The only major caveat is it’ll cause damage to a baby if I get pregnant. Since I have zero plans for that to happen, we’re good to go! (I’m at that awkward stage; too old for babies but young enough I’m still theoretically fertile. Ugh.)

He said he’ll phone in a prescription to my pharmacy. All I have to do is go pick it up.

I like to think he hung up the phone and smugly told the other people I spoke to many, many times that he got me on meds after ten minutes, what’s their problem? (You can read about my previous experience with other healthcare folks here.)

His approach worked with me because when I told him my concerns, especially the suppressing of my immune system during a pandemic with a front-line worker spouse, he didn’t try to tell me there was nothing to be concerned about. Instead, he suggested a medication that isn’t a ‘big gun’ MS medication, but it’s affordable given my current financial challenges, and non-immunosuppressing. Sold!

I’ve had no new symptoms since my flare-up last year, but if I develop any new symptoms of course we’ll need to have a conversation about ‘bigger’ MS drugs but for now we’re good to take this antibiotic, get another MRI in the spring, and see where my disease is at then.

The other thing I liked about him was that he wasn’t all gloom and doom. He said the difficult part about MS is there’s just no way to know. I could have another relapse in two months, two years, ten years, or maybe even never. The problem is, if I have another relapse, I might not recover as well.

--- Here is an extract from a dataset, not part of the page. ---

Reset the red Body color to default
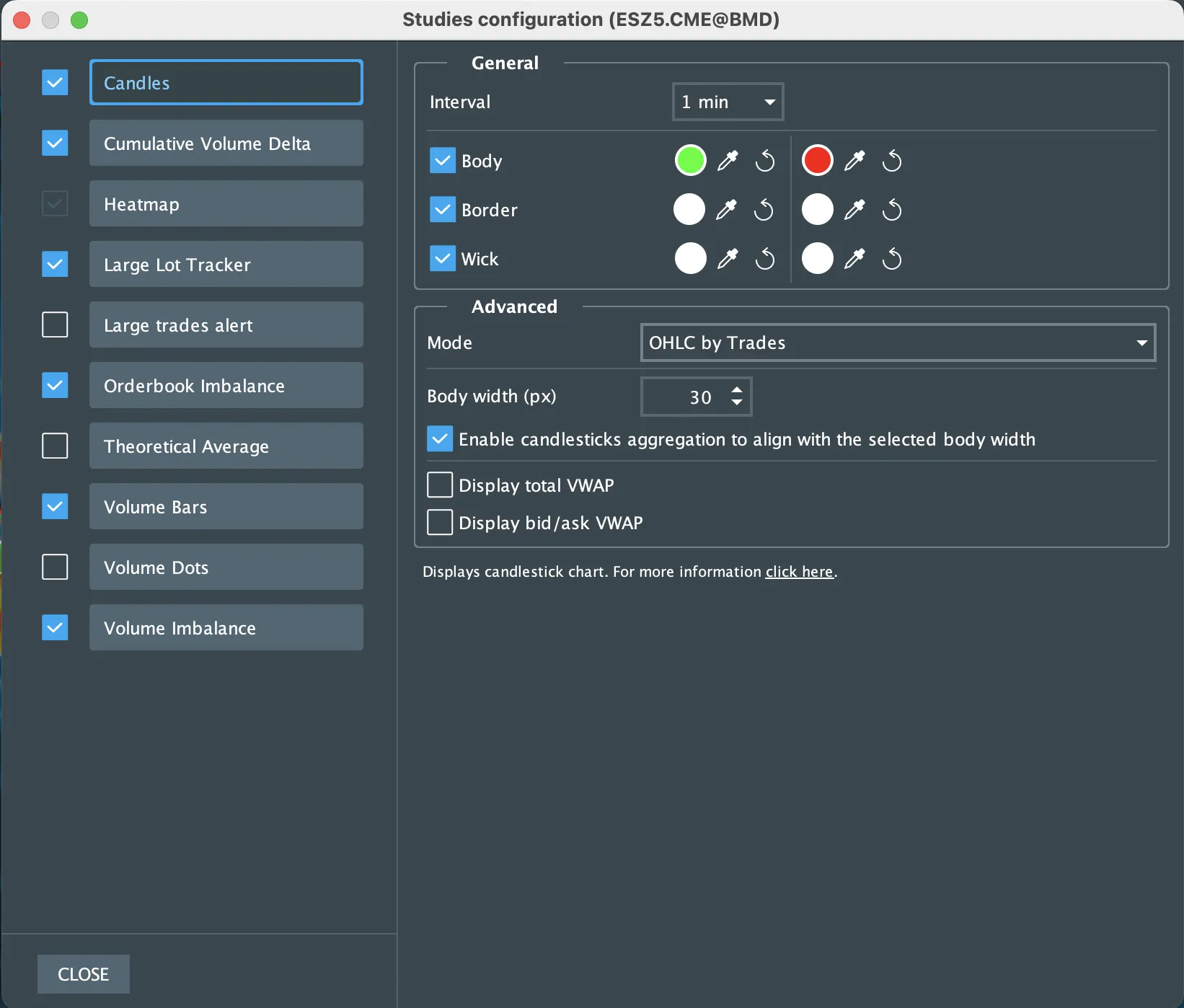1184x1008 pixels. pos(892,161)
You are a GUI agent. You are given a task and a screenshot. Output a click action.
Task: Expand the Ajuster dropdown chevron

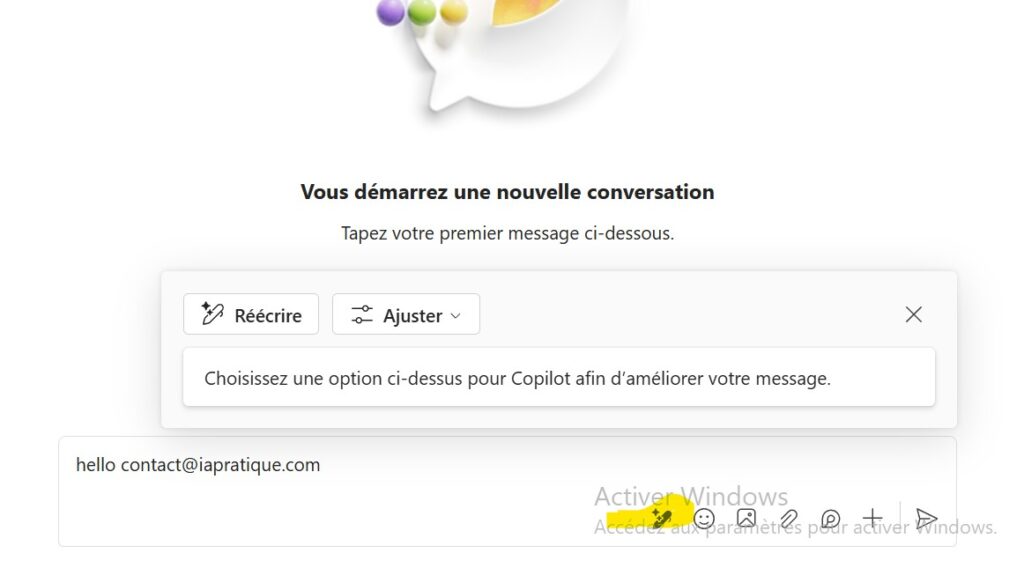pyautogui.click(x=456, y=316)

Those are all fair and accurate statements but it was nice to hear that delivery instead of, if you don’t take these very expensive medications you’re going to wake up blind one day. I know MS is unpredictable and everyone experiences it differently so I place more faith in the medical professionals who say they don’t know or they can’t be sure, but give me all the best options they know of.

I’m so happy there’s someone at the MS clinic that doesn’t make me want to run screaming off a cliff in frustration, and it seems like I’m going to be allowed back at the neuro rehab clinic despite wreaking havoc and mayhem on Friday so there’s much relief on both fronts.

When I return to clinic, I swear I’m going to keep my hands to myself.